The Federal Law Enforcement Taining Center, known to its inmates as "flet-see" trains about ten thousand people every year for 91 Federal and Tribal agencies. Last Wednesday my nephew Jess graduated their four month course as a newly minted federally certified National Parks Service Law Enforcement Ranger.
I was there with his parents to watch the ceremony and while we spent the morning prior to the ceremony checking out the sights of St Simon's Isle Jess was taking one last final exam. And believe it or not one member of his class was flunked out at that test, just hours before graduating. The class is not for pansies and not for the faint hearted or those not committed one hundred percent. Jess admitted that at one test in the course he was sure he was going to fail and it was at that point he realized he wanted to be a full time ranger at Yosemite National Park more than anything. And FLETC was his path to a full time career as a climbing ranger. Yup he climbs the cliff faces of Yosemite for a living and does search and rescue missions in the wilderness and from time to time he patrols the park in a car and issues people speeding tickets. All this with a gun at his waist which for a long time was quite the dilemma for this young man raised as a Quaker.
My in laws, his parents wanted to visit the famous (unknown to me) azalea gardens of the Methodist Church on St Simon's. They tell me John Wesley's Methodists are closely affiliated to Quakerism and given that affinity we drove out to check the flowers that bloom in the spring.
This was what all the fuss was about, and very nice they were too:
I had a hankering to see Fort Frederica and while my brother in law had never heard of the War Of Jenkins Ear I was pleased to get him up to speed. Fort Frederica National Monument - Fort Frederica National Monument . We had run out of time after we checked out the church and narrowly avoided prosecution by the God fearing so we had to skip the fort. A reason to return here.
St Simons is part of a tourist agglomeration of islands packaged together to encourage people to visit Georgia's one hundred mile long coastline. They call them the Golden Isles, and they are the juxtaposition of wealth versus the poverty of towns like Brunswick which lost their economic basis after the Navy base was closed in the 1970s.
Apparently President Carter decided to put the newly minted Law Enforcement Training base where the Glynco Naval Air Station had previously provided employment. The government giveth and the government taketh away. The private sector on the other hand is nowhere to be seen building factories and giving well paid jobs to Americans. Oh well.
Given the circumstances I decided it was rather urgent I get a respectable haircut so I spent some of our valuable diminishing time available at Vann's barber shop and I rather think I was attended to by Vann himself, a grumpy old dude who shuffled round the room blaming the female hair stylists for stealing his barbering equipment. it was some form of minimalist modern theater which helped pass the time. The thieving females seemed unaffected. I overheard one talking to a client and explaining they had seven or eight liquor stores. "We know how to drink here," she asserted confidently but I judge them to be rank amateurs compared to Duval Street. Ready to meet the very serious Federal people:
Onward and upward we rode and drove to the base.

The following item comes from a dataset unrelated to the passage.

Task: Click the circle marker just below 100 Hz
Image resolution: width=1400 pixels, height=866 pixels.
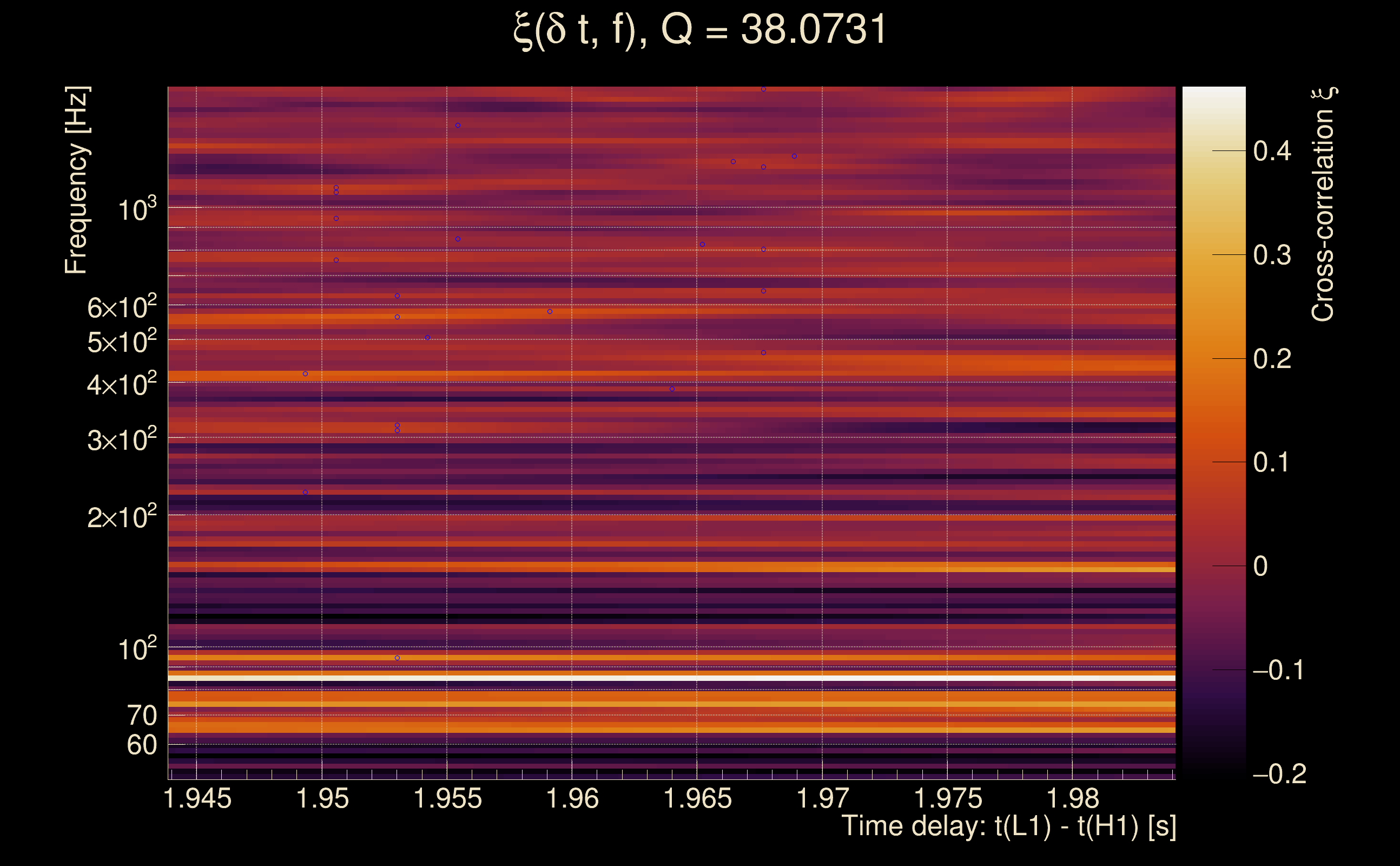Action: click(x=397, y=658)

We lined up to get ID cards and had no weapons to drop off yet we barely had time to glance at the blimp display showing off the past. I thought of Fat Albert which may not be decommissioned but may rather be taken over by the Homeland Security people who will continue to fly it over the Keys. We don't need no stinkin' drones!
The graduates lined up outside the auditorium...
Two Bureau of Land Management employees, ten US Fish and Wildlife Service rangers and eleven National Park Rangers got their certificates inside...
...and we listened to a bunch of speeches extolling the virtues of the law enforcement service...
... And finally they took the oath:
... And it was done. Jess was ready to bug out, back to Yosemite to see his wife and have a brief vacation before taking his field training in West Virginia's New River Gorge, another place with good climbing potential. His mother the MD had a medical meeting in Indianapolis the next day so she had some driving to do and I had to get home and I was anxious to make miles south before the cold night air closed in. Back to the real world.
I had a dog waiting for me at home.
And a long ride home in bright sunshine and cold crisp air. Those handlebar muffs were a life saver all the way to Miami and kept my digits toasty for five hundred miles.
It was fun surviving the cold but I skipped Bike Week In Daytona Beach altogether and kept riding, dreaming of warmer weather to come. I'd rather ride in a hundred degrees than in fifty degrees any day and I hope to get a few tours in this summer in the mountains far from Flatistan. The Bonneville and I are ready.